You might reasonably think that your data is encrypted directly by your Master Password (and your secret Account Key), but there are a number of technical reasons why that wouldn’t be a good idea. Instead, your Master Password is used to derive a key encryption key which is used to encrypt a master key. The details differ for our different data formats, but here is a little ditty from our description of the OPVault data format to be sung to the tune of Dry Bones.

Each item key’s encrypted with the master key And the master key’s encrypted with the derived key And the derived key comes from the MP Oh hear the word of the XOR Them keys, them keys, them random keys (3x) Oh hear the word of the XOR

And that is a simplification! But it is the appropriate simplification for what I want to talk about today: Some of our intrepid 1Password for Windows beta testers can start using a version of 1Password 6 for Windows that will have an extra protection on that “master key” described in that song.

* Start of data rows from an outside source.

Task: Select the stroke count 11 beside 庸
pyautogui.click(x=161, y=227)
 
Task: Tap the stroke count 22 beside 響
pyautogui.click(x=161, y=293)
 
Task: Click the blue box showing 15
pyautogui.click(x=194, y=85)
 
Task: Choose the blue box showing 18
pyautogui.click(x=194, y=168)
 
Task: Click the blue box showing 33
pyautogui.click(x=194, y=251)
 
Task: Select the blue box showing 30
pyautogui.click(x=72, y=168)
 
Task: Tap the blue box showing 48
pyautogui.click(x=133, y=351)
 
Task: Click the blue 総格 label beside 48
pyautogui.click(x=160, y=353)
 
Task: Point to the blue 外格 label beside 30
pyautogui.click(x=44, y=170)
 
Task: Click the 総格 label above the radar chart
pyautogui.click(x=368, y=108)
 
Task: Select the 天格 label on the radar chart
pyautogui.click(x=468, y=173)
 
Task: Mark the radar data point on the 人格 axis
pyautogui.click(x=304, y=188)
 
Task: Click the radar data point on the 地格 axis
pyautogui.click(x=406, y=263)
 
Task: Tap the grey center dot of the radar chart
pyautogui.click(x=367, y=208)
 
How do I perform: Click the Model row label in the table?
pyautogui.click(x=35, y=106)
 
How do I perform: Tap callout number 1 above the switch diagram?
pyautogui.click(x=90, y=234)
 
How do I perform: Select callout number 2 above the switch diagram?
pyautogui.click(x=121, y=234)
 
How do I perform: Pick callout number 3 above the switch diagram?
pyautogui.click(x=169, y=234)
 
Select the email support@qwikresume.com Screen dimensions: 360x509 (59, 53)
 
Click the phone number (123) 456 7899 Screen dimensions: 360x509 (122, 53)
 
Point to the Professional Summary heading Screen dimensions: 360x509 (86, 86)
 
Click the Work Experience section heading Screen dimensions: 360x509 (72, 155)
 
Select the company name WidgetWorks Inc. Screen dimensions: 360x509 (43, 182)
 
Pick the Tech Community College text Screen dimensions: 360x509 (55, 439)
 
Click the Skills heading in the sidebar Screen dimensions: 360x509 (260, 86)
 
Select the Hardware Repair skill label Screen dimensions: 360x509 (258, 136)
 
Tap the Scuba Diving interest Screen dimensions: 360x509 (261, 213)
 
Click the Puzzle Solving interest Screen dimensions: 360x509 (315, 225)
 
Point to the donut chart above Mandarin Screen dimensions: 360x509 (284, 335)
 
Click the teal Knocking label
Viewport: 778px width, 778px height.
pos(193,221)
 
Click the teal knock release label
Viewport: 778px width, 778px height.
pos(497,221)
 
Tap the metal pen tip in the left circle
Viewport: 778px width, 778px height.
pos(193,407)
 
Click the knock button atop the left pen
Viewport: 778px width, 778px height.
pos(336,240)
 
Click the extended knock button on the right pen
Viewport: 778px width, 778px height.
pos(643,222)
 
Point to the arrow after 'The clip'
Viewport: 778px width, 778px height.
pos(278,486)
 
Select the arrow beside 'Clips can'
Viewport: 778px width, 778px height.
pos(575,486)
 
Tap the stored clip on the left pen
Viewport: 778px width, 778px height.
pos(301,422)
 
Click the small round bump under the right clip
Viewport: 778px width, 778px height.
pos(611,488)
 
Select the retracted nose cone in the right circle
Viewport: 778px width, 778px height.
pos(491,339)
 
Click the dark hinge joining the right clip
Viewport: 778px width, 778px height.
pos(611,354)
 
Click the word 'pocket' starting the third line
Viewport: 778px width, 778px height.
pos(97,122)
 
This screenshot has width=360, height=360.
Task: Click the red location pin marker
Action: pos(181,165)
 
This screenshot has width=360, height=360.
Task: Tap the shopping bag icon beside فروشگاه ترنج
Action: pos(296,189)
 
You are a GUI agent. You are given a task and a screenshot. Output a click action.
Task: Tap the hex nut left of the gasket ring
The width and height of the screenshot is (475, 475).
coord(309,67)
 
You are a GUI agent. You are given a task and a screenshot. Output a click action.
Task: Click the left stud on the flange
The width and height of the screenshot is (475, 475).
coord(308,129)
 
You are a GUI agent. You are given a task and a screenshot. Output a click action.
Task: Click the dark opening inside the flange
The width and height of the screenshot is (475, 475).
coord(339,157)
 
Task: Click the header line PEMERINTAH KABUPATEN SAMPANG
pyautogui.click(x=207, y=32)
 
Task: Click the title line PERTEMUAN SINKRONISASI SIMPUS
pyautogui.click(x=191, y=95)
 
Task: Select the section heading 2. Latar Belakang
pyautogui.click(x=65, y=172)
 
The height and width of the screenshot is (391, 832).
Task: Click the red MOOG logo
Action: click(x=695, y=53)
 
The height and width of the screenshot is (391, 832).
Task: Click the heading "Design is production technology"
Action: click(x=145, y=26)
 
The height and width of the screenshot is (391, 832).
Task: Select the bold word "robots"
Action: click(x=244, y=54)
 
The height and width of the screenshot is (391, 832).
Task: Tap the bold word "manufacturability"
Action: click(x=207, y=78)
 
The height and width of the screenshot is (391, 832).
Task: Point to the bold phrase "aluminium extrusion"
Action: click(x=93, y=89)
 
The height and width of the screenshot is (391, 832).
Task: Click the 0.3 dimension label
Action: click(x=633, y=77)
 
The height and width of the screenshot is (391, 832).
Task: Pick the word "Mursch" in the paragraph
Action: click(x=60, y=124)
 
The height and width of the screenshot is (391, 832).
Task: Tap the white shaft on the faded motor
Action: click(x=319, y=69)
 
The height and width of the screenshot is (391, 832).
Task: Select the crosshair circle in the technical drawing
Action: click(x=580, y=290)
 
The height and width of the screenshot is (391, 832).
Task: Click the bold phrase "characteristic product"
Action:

We have been working with Intel over the past few months to bring the protection of Intel’s Software Guard Extensions (SGX) to 1Password.

Soon (some time this month) 1Password for Windows customers running on systems that support Intel’s SGX will have another layer of protection around some of their secrets.

Having AgileBitskeep up to date on the latest security technologies is one of many reasons I use 1Password to store anything I need kept secure. If you aren’t already using a password manager, I can’t recommend 1Password enough.